Surgeons are rushing in to try their hand at minimally invasive operations without proper training or understanding of when they are appropriate.


Keyhole or minimally invasive surgery has been hailed as one of the great medical innovations of the century. Using the latest microtechnology, surgeons can perform major operations, without the trauma of conventional open surgery.


As a result, the patient should be able to leave the hospital quickly often, even an overnight stay is unnecessary and should enjoy a far less painful and speedier recovery.


Although initial research indicates these benefits have still to be fully proven, the technique is the fastest growing in the whole health field. It’s already being used in one in five of all abdominal operations, and is likely to be used in 70 per cent of all operations by the end of the century. That would mean that, in the UK alone, it would be used in 2.1 million operations a year, according to current levels.


Quite an elevation for a technique that was introduced as recently as 1990 and whose benefits and dangers have never been scientifically tested.


Keyhole surgery involves making four or five minor incisions usually only five to seven centimetres long through one of which a device called a laparoscope is threaded. The laparoscope is the “eyes” of the surgeon, and a minute lens on its tip transmits pictures of the internal organs onto a video screen.

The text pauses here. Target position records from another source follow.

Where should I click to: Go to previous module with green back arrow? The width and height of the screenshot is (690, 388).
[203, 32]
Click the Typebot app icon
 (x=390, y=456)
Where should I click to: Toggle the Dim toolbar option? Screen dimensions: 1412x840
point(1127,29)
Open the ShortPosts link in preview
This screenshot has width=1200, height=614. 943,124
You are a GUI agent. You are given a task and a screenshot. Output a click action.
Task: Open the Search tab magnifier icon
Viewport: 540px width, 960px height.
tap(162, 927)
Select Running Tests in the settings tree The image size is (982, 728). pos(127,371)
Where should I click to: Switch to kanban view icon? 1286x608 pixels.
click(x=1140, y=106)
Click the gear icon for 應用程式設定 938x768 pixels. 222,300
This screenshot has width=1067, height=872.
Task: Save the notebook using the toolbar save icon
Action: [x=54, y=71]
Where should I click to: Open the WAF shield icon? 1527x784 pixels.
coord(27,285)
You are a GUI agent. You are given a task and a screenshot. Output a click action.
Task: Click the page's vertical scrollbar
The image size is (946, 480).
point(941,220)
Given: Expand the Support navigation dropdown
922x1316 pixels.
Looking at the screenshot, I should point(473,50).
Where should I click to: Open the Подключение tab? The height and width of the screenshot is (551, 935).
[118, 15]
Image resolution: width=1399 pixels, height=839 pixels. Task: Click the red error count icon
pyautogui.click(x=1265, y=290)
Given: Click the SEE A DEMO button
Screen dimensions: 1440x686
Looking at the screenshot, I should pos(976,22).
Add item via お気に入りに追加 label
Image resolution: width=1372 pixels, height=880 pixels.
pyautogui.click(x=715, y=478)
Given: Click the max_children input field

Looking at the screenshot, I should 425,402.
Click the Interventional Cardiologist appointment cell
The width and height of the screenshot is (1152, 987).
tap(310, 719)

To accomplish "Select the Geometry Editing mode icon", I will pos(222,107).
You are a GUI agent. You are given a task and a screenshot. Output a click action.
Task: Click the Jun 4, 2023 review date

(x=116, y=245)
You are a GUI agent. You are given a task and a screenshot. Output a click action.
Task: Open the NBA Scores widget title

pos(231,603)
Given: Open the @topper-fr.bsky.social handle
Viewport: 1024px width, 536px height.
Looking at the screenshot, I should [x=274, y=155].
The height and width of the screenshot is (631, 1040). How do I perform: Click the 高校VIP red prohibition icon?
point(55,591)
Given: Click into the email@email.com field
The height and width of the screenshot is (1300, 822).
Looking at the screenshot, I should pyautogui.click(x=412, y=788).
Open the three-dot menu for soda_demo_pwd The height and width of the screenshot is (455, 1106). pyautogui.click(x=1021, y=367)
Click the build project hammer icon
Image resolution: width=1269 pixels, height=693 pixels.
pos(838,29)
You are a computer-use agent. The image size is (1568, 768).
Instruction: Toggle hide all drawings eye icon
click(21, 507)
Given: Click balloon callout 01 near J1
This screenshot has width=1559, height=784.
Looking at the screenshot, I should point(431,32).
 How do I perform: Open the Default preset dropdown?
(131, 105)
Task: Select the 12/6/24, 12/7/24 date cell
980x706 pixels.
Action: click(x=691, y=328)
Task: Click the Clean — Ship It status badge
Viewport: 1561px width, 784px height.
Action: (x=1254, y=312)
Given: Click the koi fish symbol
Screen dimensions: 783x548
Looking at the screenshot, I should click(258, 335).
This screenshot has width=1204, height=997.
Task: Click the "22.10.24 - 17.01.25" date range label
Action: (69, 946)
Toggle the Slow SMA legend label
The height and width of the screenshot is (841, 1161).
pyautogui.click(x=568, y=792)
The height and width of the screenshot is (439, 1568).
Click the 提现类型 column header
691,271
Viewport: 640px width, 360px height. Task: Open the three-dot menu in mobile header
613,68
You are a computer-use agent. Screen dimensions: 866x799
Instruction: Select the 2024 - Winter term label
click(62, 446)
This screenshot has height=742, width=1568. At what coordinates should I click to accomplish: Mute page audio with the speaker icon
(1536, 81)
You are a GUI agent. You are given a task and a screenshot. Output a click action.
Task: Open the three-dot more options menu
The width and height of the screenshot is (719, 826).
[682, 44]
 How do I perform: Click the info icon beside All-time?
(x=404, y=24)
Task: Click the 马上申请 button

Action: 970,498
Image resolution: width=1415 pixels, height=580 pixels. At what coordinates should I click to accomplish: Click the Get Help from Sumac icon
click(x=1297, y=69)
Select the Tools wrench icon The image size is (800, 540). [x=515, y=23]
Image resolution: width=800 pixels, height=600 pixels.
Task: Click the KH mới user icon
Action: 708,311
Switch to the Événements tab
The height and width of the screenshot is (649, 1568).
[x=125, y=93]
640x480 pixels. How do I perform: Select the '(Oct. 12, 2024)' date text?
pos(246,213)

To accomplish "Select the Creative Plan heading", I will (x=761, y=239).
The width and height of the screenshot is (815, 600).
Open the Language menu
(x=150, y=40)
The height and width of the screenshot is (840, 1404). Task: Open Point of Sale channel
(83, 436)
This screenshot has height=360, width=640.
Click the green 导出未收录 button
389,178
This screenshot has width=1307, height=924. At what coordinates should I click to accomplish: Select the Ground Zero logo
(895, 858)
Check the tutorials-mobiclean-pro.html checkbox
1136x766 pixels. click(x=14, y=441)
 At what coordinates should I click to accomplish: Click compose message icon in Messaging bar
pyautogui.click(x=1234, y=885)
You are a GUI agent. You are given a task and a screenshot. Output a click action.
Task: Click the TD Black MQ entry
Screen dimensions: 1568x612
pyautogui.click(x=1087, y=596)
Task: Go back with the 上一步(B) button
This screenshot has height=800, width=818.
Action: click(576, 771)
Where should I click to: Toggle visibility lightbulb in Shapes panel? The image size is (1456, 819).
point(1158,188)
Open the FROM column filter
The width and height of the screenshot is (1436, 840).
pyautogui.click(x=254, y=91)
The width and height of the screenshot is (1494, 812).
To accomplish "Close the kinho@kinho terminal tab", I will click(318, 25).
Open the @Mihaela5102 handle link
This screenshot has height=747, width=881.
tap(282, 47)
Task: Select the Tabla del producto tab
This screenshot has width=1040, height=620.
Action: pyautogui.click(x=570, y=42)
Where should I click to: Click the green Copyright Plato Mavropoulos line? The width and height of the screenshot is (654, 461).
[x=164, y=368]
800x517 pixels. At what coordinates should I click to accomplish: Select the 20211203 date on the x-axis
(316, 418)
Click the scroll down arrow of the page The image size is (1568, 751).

Other tubular instruments are threaded down the other incisions and the operation takes place via the video screen. If any growth or part of an organ has to be removed, it is first cut away and then compressed and squeezed through the incisions. The technique also involves the use of xenon light beams and lasers.


The laparoscope has been used for over 20 years by gynecologists, but only recently has the technology developed sufficiently to allow instruments to be fitted and used for investigative procedures (say, to check the state of a woman’s ovaries), or to cut and perform ligatures (tying up arteries or cutting out tumours).


The entire process usually takes far longer than conventional, open surgery sometimes seven times as long. But surgeons report that patients usually have a far shorter hospital stay afterwards, and can be fully recovered even months sooner than they would be after a conventional operation.


While most experience has been on gall bladder surgery, and increasingly on abdominal procedures, it is a technique that is being used for other diseases. The first operation on cell cancer using laparoscopic equipment was carried out in 1991; the first kidney was removed using the procedure a year earlier.


Surgeons maintain that the escalation of keyhole surgery is patient driven.


While it would be only natural for patients to prefer keyhole surgery to the trauma of a major, invasive procedure, their consent can hardly be informed. There simply hasn’t been enough research into the procedure and its after effects for anyone to claim to possess all the facts.


The shortage of beds in many hospitals coupled with the desire of surgeons to try the new technology and not to feel left behind would indicate that pressure is not coming from patients alone.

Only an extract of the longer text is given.